Exercise instructions: Whenever a line carries the word "large", pull it out of the entries.

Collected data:
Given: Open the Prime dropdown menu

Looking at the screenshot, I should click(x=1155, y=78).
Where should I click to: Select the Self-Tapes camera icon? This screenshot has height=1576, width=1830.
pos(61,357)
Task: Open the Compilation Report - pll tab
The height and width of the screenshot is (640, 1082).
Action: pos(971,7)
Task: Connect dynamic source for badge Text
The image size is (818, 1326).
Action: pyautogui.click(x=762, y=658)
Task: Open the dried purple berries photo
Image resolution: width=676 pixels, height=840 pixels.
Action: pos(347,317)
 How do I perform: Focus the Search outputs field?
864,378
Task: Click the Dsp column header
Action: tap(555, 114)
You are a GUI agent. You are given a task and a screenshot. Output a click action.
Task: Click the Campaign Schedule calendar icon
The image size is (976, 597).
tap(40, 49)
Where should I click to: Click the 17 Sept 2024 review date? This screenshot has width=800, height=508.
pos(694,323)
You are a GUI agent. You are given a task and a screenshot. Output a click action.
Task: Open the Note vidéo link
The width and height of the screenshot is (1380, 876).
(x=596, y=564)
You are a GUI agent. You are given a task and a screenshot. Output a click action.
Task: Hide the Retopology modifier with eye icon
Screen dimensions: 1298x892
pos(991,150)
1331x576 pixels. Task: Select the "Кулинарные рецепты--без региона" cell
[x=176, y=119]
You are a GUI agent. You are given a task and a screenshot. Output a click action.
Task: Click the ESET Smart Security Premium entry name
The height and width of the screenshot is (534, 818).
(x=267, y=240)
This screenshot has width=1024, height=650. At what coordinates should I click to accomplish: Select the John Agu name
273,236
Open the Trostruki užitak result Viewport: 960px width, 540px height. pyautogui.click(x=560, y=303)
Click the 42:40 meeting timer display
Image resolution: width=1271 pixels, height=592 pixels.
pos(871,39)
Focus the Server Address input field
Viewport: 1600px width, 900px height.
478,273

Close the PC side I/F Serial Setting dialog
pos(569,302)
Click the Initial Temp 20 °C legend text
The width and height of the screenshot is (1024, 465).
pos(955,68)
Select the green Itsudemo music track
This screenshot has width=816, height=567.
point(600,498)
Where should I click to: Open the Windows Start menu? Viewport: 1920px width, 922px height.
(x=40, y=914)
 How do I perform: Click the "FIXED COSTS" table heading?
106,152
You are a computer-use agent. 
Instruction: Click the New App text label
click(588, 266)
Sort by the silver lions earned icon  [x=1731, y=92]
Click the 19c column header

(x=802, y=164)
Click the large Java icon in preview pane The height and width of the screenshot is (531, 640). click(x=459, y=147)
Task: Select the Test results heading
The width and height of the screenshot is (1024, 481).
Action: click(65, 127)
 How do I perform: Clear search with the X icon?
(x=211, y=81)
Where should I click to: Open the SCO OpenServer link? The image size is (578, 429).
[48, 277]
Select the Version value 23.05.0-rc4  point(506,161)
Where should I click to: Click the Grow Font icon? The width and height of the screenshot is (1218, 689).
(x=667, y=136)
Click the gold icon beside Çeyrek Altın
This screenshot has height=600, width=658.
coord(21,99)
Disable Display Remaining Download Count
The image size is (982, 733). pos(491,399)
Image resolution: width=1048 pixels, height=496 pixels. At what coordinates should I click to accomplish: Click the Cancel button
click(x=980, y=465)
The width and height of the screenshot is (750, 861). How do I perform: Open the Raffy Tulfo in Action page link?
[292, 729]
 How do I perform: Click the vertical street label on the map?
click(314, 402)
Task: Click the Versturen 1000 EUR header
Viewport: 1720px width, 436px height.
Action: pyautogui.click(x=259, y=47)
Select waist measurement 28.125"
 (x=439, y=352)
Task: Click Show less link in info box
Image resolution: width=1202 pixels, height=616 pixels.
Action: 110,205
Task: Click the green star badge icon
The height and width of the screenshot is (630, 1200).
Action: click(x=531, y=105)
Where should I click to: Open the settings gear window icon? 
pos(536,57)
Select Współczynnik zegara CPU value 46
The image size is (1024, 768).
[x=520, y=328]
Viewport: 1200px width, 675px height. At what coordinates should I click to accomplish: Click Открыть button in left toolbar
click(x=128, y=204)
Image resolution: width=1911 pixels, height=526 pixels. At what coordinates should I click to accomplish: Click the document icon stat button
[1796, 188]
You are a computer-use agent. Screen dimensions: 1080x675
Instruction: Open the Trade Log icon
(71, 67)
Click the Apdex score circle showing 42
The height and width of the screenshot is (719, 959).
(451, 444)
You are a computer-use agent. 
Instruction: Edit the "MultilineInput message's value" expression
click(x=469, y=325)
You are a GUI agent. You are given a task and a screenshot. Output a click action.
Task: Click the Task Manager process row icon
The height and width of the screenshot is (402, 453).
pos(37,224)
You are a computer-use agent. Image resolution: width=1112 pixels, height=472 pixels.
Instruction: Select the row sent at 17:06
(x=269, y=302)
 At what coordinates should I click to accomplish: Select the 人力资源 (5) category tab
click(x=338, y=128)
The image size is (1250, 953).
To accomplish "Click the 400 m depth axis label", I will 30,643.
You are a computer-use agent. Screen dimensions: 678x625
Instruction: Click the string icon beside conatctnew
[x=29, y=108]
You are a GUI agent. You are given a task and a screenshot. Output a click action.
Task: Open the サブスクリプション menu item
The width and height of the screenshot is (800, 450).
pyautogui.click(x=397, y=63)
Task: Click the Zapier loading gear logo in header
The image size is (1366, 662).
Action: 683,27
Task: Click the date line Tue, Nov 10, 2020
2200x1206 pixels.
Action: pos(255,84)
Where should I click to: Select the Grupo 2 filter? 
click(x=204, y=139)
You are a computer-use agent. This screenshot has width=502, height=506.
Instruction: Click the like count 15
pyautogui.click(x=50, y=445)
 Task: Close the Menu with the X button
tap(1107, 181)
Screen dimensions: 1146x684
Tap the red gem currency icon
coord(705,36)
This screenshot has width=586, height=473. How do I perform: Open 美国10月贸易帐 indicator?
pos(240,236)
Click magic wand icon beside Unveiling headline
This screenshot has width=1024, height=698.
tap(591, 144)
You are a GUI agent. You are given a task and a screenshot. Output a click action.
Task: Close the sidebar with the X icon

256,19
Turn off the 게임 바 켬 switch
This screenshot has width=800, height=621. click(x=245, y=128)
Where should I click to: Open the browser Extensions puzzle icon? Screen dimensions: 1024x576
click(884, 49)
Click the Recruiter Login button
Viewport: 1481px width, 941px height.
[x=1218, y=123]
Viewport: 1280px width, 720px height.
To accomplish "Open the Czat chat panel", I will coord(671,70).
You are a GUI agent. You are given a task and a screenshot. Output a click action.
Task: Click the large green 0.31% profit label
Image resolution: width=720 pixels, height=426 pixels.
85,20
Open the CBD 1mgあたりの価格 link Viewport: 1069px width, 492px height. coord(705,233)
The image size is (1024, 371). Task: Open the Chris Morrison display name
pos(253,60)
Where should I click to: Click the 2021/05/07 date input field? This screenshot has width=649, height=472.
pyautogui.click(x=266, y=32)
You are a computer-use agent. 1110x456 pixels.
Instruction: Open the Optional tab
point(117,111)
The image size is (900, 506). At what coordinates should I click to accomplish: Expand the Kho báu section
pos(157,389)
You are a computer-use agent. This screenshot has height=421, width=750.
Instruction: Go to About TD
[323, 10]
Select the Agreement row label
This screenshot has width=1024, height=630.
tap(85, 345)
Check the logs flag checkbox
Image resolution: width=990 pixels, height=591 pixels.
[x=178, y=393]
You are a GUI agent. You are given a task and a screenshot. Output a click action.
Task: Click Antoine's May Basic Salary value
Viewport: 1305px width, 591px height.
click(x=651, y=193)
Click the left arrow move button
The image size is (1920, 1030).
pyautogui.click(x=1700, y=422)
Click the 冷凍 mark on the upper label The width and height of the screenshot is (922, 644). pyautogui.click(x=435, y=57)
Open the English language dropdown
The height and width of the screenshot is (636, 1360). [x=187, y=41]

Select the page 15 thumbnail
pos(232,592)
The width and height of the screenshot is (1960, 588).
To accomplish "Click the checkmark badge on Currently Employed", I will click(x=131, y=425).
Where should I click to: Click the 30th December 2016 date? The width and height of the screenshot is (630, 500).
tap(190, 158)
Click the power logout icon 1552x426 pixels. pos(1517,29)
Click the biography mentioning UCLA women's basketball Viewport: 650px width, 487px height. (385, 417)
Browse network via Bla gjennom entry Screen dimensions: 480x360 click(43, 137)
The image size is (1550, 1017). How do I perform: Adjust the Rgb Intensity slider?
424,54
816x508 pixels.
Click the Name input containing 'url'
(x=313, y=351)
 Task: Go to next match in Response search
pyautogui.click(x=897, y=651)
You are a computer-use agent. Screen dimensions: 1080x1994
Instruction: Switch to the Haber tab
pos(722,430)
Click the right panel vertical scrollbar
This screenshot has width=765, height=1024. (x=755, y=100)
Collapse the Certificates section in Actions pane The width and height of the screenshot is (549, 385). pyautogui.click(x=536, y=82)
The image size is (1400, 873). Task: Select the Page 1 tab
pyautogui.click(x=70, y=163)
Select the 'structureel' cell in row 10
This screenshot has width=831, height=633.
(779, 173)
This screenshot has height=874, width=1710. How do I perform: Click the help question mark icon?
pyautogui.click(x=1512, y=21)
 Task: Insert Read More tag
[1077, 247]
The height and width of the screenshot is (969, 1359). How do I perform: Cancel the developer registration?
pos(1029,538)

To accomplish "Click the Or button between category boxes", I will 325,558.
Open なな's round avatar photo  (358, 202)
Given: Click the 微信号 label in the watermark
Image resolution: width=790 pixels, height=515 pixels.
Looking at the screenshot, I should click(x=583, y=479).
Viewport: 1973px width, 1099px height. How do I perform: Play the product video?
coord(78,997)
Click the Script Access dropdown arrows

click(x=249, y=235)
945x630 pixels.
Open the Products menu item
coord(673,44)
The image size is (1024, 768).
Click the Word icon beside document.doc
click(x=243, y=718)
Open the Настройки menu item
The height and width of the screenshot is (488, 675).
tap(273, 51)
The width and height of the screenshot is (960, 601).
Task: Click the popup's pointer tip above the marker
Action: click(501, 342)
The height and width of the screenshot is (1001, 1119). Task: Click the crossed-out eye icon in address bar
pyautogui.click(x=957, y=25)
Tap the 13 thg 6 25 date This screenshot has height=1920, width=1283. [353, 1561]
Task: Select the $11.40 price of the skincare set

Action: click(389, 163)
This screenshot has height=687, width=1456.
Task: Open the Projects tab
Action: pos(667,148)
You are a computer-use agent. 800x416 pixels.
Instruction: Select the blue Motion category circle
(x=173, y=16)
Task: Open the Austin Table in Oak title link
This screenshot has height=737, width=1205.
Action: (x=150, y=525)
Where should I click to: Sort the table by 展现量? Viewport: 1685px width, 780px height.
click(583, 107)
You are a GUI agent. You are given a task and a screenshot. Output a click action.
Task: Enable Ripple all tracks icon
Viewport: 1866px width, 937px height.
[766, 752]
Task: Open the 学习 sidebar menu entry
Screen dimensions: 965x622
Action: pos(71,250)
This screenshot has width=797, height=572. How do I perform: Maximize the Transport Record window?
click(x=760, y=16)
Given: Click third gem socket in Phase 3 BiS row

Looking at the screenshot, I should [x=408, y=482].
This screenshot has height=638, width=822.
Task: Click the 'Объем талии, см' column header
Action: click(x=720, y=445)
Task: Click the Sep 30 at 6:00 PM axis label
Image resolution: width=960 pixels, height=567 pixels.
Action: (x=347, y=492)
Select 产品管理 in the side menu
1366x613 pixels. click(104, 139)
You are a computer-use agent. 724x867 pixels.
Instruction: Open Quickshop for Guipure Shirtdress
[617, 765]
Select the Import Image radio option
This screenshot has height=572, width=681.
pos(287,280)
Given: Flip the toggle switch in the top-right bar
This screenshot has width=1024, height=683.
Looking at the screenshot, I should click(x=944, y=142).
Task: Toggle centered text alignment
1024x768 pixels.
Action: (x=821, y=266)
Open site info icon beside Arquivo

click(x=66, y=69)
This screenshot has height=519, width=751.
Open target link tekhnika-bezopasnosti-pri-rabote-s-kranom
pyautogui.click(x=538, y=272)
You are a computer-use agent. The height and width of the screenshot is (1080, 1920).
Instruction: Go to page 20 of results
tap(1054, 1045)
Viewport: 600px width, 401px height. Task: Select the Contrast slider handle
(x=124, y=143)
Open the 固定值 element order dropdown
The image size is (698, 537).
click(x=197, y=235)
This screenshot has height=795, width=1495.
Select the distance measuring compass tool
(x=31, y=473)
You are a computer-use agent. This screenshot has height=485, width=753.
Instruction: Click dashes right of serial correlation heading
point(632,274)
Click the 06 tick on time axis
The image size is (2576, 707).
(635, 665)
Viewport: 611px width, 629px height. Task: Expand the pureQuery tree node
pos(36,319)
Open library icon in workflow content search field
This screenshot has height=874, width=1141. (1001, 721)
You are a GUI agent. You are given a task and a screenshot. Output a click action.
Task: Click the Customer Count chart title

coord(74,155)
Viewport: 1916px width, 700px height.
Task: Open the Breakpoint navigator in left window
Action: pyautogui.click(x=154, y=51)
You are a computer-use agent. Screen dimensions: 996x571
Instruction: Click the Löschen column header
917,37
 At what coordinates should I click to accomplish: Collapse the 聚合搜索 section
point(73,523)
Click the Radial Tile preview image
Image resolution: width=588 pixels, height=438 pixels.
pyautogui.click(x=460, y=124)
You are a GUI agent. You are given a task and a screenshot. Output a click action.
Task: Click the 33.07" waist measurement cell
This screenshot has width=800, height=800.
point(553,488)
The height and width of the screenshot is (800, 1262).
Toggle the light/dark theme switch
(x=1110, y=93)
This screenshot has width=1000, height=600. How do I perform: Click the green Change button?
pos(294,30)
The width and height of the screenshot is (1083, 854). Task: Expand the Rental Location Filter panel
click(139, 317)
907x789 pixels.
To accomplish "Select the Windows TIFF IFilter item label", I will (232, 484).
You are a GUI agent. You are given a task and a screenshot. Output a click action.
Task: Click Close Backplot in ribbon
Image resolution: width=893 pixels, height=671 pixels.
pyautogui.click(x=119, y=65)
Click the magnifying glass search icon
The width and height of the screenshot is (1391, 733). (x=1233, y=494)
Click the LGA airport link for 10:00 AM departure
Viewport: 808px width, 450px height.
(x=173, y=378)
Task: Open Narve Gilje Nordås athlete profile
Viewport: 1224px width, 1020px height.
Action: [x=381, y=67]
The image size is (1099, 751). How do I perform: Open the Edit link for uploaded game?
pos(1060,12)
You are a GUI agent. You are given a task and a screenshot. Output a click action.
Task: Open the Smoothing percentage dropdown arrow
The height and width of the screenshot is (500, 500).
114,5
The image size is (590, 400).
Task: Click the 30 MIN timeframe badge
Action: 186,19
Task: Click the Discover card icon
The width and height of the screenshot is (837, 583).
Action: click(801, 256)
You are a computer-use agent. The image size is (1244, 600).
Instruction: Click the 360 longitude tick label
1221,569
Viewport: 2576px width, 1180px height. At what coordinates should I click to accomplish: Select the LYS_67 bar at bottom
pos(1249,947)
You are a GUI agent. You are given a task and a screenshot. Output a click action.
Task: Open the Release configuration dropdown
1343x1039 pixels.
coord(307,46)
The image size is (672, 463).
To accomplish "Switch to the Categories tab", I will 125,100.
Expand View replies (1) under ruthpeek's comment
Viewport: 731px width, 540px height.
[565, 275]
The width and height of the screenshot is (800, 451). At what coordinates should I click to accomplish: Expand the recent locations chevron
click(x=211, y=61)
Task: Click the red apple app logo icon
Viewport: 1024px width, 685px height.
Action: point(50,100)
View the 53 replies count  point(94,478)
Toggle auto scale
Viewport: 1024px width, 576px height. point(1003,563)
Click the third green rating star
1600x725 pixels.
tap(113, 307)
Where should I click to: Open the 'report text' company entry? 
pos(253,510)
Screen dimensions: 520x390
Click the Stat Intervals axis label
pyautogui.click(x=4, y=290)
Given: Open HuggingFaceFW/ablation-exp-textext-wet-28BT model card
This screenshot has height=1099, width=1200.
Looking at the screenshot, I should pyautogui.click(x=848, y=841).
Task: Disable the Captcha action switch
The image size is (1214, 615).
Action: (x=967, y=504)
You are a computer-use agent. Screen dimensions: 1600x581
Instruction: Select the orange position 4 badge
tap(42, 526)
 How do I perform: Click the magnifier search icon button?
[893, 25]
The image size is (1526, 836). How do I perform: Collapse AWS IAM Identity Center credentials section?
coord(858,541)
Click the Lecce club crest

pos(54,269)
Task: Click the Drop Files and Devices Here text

Solution to this exercise:
Click the large Java icon in preview pane The height and width of the screenshot is (531, 640). click(x=459, y=147)
Task: Click the large green 0.31% profit label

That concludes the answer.